■ REQUIRED WORK
1. Quote every sentence in the passage about Rory McIlroy that opens a paragraph with the words "Confident Rory".
2. According to the passage about Rory McIlroy, who is his caddie?
3. Resume the passage about Rory McIlroy, picking up right after its closing quote from Saturday.

■ TEXT PASSAGE
Confident Rory walks — nay, bounces — down the fairway in a very specific way. With his upper body fully upright, his posture prideful. With his head held high, looking straight ahead, not an ounce of tension, a hint of bobble as he goes. He covers ground quickly, staying just ahead of caddie Harry Diamond, who does his best to keep up. But it’s never hurried. Confident Rory is excited for what’s ahead, but he’s not overly anxious to get there.
Confident Rory plays without doubt. He picks a target and a shot shape and does his best to execute. Later, he doesn’t second-guess himself. On No. 17, McIlroy’s tee shot found the left rough. He faced a difficult shot to a tucked back-left hole location. He tried to pitch it on the front right edge and flew it over the back instead, short-siding himself against a stone wall. It was the sort of shot ripe for armchair quarterbacking, but Confident Rory saw this as the only option. When that option was unsuccessful, he took his medicine, made his only bogey of the day and moved on.
“I was happy enough to get out of there with a 5,” he concluded. No need for second thought. On to the next.
Confident Rory answers the questions he wants to answer, regardless of what he’s asked in the press room. He doesn’t dodge questions, but he says what he wants to say. This is similar but different to the Confident Rory of a decade ago, who would speak first — and freely! — and think things through later. That made for tantalizing tabloid headlines, but McIlroy grew understandably tired of the taste of his shoe. Now he controls the room.
Confident Rory stays committed to his process. There is an endless string of people who have made an endless string of requests for him, and McIlroy is a people-pleaser by nature. But Confident Rory isn’t afraid to protect his time and his space and his focus. Confident Rory keeps his gaze straight ahead, aware but unaffected.
“The support that I’ve gotten this week [from fans] has been absolutely incredible,” he said on Saturday. “I appreciate it and I feel it out there. But at the same time, I’m trying my hardest just to stay in my own little world because that’s the best way for me to get the best out of myself.”

■ SOURCE MATERIAL
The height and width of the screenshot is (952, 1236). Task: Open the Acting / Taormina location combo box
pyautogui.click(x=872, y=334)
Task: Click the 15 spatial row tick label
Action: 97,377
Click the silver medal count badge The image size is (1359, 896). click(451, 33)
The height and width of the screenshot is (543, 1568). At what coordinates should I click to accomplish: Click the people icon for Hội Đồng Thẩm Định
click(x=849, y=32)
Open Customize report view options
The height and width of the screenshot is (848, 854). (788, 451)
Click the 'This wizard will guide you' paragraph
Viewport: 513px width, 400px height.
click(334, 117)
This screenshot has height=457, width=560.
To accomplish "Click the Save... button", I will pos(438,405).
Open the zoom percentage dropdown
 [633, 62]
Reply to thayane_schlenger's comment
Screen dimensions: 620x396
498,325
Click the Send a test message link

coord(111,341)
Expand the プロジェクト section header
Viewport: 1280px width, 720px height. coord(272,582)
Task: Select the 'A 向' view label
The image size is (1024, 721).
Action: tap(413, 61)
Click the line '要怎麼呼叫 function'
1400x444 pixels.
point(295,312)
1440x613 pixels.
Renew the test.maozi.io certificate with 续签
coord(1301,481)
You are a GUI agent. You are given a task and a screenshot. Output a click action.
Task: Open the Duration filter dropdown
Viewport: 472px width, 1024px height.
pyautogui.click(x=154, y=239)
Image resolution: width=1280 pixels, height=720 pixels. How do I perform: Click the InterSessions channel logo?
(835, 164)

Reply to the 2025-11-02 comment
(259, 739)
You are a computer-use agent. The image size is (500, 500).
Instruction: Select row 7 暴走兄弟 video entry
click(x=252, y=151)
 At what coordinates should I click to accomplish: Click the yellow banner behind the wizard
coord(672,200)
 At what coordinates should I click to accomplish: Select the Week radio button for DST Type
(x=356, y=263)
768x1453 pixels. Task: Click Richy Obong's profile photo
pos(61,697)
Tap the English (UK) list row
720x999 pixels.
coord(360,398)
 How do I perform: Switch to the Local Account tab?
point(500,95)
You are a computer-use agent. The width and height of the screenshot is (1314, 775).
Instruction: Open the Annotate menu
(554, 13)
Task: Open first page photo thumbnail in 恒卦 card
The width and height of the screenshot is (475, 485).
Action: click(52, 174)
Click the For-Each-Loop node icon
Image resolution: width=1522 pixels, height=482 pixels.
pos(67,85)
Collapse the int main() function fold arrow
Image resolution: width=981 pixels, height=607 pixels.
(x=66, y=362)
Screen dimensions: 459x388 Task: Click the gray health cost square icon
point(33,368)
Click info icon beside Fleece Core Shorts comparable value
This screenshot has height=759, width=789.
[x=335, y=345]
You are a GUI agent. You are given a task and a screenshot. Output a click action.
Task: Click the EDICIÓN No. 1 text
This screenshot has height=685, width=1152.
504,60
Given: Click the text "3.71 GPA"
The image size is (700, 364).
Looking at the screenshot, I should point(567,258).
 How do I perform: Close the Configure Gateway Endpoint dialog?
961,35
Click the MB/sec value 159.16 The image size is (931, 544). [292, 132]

■ OUTPUTS IN ORDER
1.
Confident Rory walks — nay, bounces — down the fairway in a very specific way.
Confident Rory plays without doubt.
Confident Rory answers the questions he wants to answer, regardless of what he’s asked in the press room.
Confident Rory stays committed to his process.

2. Harry Diamond

3.
Still, Confident Rory isn’t afraid to look around a little bit when the moment demands it. He’s intentional about observing the world around without necessarily leaving his cocoon. He’s been blown away by the size of the galleries and the volume of their ovations. Confident Rory wants to enjoy the moment — because otherwise, what’s the point?
As he came up No. 18 on Saturday, McIlroy peeked to his right and up into the Rusacks hotel, searching for his parents, for his wife Erica, for his daughter Poppy.
“I think it’s appreciating the moment as well and appreciating the fact that it’s unbelievably cool to have a chance to win the Open at St Andrews,” he said. “It’s what dreams are made of.”
Mark Twain didn’t know Confident Rory, but then again, he did. “All you need in this life is ignorance and confidence, and then success is sure,” he said famously. While it’s not clear Twain knew much about hitting a 2-iron 326 yards onto the 18th green of a major championship, and while it’s worth noting that confidence cannot conjure talent where there is none, he had a point. Ignorance and confidence are a powerful duo.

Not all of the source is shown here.